In 2015 I lamented the fragmentation of music discovery, but looking back, my music discovery was always shared across services, devices, and methods—the central iTunes library was what tied the radio songs, the library CDs, the discography downloads, and the music blog tracks together. The real issue is that the primary music discovery modes of today are service-dependent, and each of those services provides their own constructs of a music library. I mentioned in 2015 that:
“my library is all over the place. iTunes is still the main home of my music—I can afford to buy new music when I want —but I frequent Spotify and SoundCloud to check out new music. I sync my iTunes library to Google Play Music too, so I can listen to it at work.”

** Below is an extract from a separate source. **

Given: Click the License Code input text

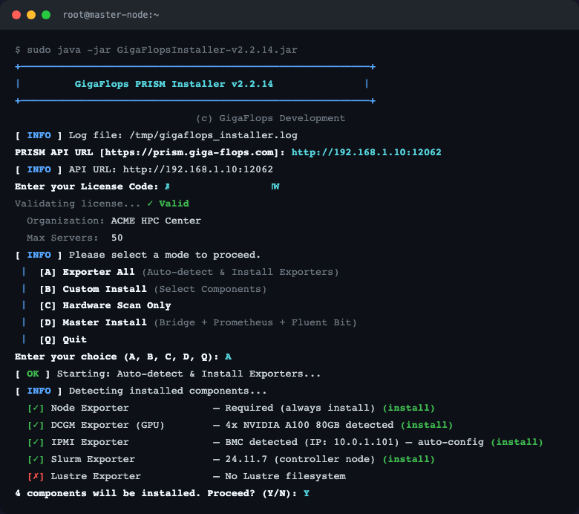Looking at the screenshot, I should pos(222,186).
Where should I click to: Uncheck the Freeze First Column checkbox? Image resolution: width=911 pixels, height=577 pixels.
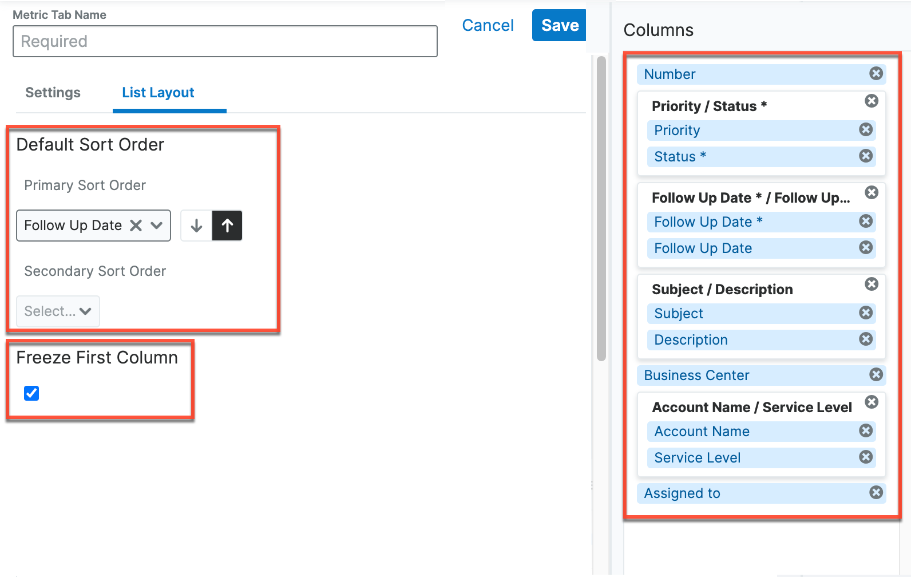[x=31, y=393]
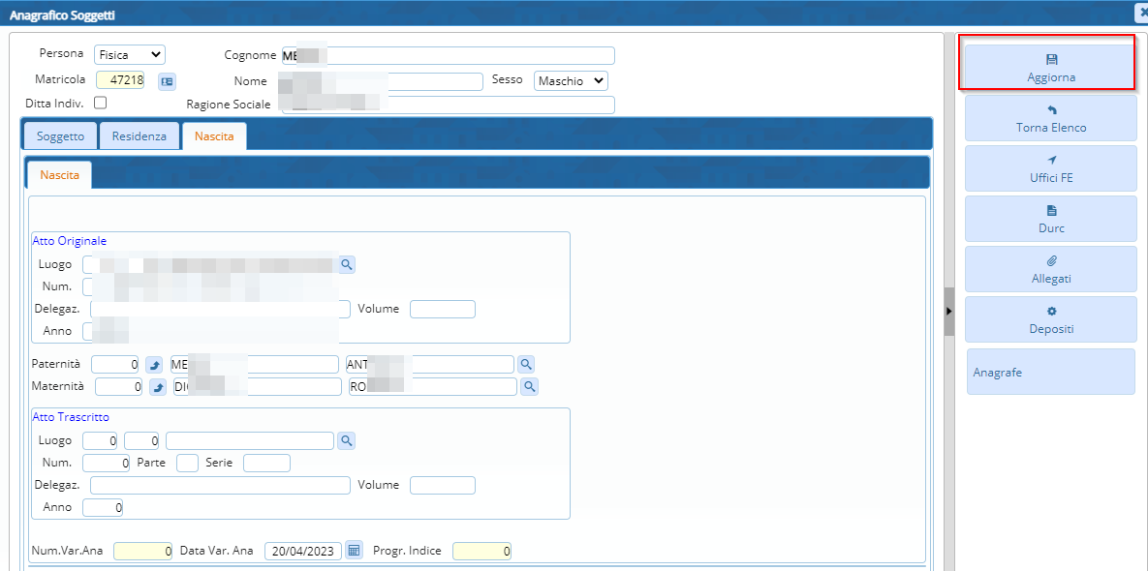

While this is still largely true, I largely consume Spotify when I’m at work, listen to SoundCloud sets or tracks from iTunes when I’m on-the-go with my phone, and listen to Spotify or iTunes when I’m on my personal laptop. That’s essentially 2.5 places that I keep a music library, and while I maintain a purchase pipeline of tracks from Spotify and SoundCloud into my iTunes library, it’s a fraction of my discoveries that make it into my collection for the long term. The days of a true central collection of my library are long since past.
It seems a feat, with all these digital cloud music services streaming music into our ears, to have a local music library. Indeed, what’s the point of holding onto your local files when it becomes so difficult to access it? iTunes is becoming the Apple Music app, with the Apple Music streaming service front and center. Spotify is, well, Spotify. And SoundCloud continues to flounder yet provides an essential service of underground music and DJ sets. Google Play Music exists, but only has a web-based player (no client) to make it easier to access and listen to your local library after you’ve mirrored it to the cloud. Streaming is convenient. But streaming music lets others own your content for you, granting you subscription access to it at best, ruining the quality of your music listening experience at worst. A recent essay by Dave Holmes in Esquire talks about “The Deleted Years”, or the years that we stored music on iPods, but since Spotify and other streaming services, have largely moved on from. As he puts it,
“From 2003 to 2012, music was disposable and nothing survived.”
Perhaps it’s more true that from 2012 onward, music is omnipresent and yet more disposable. It can disappear into the void of a streaming service, and we’ll never even know we saved it. At least an abandoned iPod gives us a tangible record of our past habits. As Vicki Boykis wrote about SoundCloud in 2017,
“I’m worried that, for internet music culture, what’s coming is the loss of a place that offered innumerable avenues for creativity, for enjoyment, for discovery of music that couldn’t and wouldn’t be created anywhere else. And, like everyone who has ever invested enough emotion in an online space long enough to make it their own, I’m wondering what’s next.”
I’ll be here, discovering, collecting, liking, and listening for what’s next.